** begin Data section **

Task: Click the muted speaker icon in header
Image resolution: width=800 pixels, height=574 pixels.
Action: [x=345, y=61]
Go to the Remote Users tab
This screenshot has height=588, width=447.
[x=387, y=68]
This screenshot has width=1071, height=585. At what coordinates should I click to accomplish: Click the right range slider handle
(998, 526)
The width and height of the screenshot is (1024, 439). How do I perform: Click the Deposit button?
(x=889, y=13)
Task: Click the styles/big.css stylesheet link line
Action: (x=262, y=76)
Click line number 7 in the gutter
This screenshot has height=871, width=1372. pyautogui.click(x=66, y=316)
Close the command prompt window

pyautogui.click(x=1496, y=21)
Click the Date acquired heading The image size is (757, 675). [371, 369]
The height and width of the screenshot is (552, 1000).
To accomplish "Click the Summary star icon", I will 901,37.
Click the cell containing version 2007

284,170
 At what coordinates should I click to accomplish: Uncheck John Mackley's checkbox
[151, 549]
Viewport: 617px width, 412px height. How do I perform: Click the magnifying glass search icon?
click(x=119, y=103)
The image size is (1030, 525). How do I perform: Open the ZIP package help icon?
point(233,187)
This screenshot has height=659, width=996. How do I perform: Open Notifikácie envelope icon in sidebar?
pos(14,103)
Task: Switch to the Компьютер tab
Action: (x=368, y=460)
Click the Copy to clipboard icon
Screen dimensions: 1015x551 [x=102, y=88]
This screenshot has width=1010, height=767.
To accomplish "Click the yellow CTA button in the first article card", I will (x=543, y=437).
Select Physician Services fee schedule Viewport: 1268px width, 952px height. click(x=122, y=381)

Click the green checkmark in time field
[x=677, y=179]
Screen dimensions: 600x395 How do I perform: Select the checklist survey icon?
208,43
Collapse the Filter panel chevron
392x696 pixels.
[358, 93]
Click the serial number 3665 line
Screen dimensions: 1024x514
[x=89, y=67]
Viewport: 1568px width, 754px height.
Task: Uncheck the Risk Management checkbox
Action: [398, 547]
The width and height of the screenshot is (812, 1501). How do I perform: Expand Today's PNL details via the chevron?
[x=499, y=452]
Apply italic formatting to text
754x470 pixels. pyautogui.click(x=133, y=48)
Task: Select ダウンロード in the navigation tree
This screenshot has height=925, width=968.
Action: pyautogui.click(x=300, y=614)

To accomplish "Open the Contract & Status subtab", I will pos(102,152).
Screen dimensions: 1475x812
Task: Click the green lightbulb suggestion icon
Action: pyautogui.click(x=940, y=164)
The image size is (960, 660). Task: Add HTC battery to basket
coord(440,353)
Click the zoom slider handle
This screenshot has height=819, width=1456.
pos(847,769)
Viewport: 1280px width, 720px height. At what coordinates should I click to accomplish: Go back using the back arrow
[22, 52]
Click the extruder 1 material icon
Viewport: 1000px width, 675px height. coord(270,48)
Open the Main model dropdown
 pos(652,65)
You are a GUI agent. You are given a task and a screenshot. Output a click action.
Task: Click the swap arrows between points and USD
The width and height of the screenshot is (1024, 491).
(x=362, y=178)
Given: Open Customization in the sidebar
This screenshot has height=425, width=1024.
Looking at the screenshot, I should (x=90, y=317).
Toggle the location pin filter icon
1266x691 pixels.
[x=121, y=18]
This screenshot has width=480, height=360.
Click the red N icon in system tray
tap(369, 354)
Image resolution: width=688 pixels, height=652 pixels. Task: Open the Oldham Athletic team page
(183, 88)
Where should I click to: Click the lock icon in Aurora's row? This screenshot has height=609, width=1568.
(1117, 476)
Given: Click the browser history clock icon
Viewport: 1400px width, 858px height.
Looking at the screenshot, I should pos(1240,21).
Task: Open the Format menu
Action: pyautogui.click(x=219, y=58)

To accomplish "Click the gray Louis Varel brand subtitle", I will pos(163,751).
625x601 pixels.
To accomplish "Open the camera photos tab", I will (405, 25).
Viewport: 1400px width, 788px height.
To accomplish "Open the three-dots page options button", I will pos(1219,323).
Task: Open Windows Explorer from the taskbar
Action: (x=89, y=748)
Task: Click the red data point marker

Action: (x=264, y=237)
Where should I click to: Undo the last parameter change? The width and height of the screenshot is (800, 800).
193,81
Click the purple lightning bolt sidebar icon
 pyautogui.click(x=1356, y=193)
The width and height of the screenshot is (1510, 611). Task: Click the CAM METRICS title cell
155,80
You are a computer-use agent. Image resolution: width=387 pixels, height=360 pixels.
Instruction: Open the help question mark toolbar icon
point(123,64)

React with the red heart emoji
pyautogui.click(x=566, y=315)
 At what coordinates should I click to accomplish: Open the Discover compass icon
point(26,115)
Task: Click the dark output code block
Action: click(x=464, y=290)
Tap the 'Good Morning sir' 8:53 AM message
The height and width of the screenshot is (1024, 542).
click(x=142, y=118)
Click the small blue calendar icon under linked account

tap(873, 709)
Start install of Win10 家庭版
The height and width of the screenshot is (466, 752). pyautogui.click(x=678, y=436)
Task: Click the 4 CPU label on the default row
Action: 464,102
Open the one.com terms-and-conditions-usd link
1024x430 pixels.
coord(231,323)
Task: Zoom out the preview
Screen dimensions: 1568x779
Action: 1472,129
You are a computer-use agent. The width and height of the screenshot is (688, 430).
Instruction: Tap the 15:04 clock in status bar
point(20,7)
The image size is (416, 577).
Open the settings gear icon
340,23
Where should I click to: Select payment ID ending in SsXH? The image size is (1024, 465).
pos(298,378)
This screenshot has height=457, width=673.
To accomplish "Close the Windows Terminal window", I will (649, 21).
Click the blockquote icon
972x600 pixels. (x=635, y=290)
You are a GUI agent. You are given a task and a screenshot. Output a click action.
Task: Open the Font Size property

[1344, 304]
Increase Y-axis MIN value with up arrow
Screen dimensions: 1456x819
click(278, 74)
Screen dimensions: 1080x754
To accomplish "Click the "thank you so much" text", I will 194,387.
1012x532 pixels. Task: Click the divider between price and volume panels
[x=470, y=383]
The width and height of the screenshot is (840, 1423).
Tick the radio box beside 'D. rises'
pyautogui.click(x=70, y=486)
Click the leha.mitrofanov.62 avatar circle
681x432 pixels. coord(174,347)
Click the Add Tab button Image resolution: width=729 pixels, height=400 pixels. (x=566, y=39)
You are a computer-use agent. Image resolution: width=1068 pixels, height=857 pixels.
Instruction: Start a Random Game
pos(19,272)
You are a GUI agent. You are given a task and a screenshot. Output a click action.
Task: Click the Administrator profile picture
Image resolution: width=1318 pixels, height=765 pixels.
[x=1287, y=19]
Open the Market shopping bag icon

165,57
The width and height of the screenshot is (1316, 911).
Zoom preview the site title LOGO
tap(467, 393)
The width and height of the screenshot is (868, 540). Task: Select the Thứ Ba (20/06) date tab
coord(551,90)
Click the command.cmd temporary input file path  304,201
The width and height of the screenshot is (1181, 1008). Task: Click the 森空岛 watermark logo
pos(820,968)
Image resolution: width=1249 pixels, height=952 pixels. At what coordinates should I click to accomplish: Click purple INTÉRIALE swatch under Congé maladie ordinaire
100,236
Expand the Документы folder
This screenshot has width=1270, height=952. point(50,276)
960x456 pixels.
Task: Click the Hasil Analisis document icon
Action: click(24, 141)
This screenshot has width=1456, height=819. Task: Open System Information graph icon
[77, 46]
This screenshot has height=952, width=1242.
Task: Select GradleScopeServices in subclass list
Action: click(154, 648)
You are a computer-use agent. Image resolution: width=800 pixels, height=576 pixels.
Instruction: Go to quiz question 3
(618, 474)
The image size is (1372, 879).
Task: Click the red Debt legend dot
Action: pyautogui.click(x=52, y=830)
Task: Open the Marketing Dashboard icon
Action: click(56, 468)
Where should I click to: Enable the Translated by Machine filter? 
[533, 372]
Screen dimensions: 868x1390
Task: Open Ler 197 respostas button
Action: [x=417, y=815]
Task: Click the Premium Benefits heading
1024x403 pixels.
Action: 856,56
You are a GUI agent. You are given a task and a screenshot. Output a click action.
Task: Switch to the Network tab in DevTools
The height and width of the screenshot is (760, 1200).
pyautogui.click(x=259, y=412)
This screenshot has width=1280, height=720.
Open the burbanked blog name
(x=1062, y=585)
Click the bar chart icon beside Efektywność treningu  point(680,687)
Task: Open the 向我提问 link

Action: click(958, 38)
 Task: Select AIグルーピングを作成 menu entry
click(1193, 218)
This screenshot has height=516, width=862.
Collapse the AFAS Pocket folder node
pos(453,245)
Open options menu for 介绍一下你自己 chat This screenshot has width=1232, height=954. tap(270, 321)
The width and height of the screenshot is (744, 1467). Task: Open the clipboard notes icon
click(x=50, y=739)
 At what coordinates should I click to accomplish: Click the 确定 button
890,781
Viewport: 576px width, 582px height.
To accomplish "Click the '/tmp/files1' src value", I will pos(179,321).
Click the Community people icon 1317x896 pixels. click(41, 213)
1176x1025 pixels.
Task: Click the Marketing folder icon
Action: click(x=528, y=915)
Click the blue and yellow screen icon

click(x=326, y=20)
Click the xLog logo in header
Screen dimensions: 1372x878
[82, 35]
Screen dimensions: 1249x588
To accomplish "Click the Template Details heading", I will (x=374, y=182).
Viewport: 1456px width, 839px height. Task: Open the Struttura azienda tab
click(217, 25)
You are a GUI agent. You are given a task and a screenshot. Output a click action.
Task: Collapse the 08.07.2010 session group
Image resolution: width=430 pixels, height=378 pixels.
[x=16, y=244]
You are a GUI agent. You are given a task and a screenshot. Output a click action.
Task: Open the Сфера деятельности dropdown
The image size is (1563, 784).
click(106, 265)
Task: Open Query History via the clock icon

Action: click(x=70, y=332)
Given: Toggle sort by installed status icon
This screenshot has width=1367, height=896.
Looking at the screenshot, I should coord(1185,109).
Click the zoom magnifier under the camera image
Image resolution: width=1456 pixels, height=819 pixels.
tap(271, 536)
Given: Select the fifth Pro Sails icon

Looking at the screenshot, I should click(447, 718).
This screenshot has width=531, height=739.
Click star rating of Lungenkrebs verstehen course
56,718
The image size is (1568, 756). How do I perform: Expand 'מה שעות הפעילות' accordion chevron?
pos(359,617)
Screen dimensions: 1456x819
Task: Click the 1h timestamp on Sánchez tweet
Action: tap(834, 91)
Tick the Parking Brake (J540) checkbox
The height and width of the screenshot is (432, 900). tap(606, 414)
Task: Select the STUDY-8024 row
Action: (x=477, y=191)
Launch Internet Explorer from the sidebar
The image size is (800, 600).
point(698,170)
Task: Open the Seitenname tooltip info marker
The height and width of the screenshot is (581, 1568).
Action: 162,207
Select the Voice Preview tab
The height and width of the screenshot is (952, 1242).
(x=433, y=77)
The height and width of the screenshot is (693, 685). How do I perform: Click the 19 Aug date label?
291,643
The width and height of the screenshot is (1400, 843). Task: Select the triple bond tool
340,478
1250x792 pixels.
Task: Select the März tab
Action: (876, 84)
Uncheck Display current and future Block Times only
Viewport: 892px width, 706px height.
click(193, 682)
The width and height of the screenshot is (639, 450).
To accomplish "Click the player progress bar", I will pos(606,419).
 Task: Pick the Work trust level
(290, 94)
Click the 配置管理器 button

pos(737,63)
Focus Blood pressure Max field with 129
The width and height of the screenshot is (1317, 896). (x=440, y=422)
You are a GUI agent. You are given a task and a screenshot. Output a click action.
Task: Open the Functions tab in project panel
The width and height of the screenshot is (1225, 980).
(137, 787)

** end Data section **

• _Your instructions_: Find every line of the data that contains the string "page", and copy each of those lines.

• _Task output_:
Image resolution: width=688 pixels, height=652 pixels. Task: Open the Oldham Athletic team page
To accomplish "Open the three-dots page options button", I will pos(1219,323).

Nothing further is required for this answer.